== Task to carry out ==
Please return each entry that follows exactly as given, but without pictures.

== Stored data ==
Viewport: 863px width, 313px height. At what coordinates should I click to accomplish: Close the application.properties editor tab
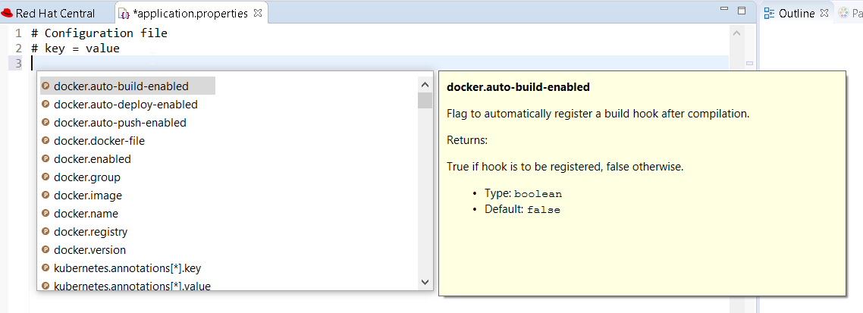click(258, 13)
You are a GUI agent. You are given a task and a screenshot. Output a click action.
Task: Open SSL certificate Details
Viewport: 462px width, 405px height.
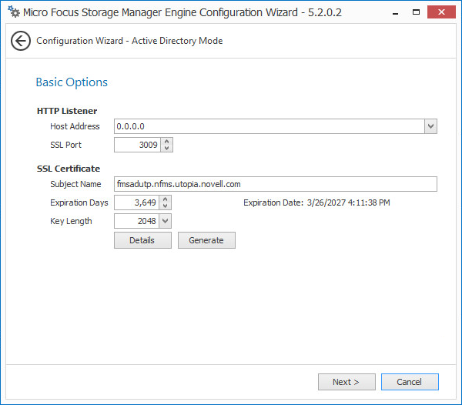tap(142, 240)
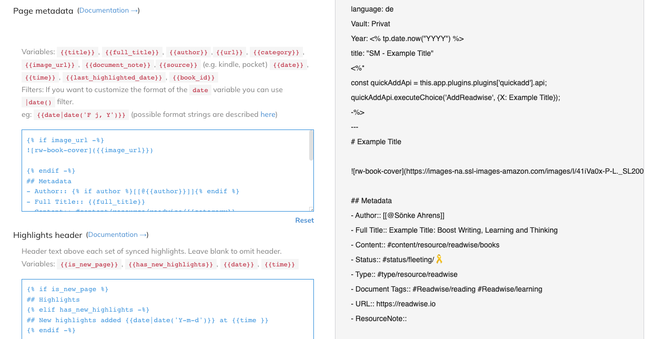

== Task solution ==
Viewport: 863px width, 313px height. At what coordinates should I click to accomplish: Close the application.properties editor tab
click(258, 13)
You are a GUI agent. You are given a task and a screenshot. Output a click action.
Task: Open SSL certificate Details
Viewport: 462px width, 405px height.
tap(142, 240)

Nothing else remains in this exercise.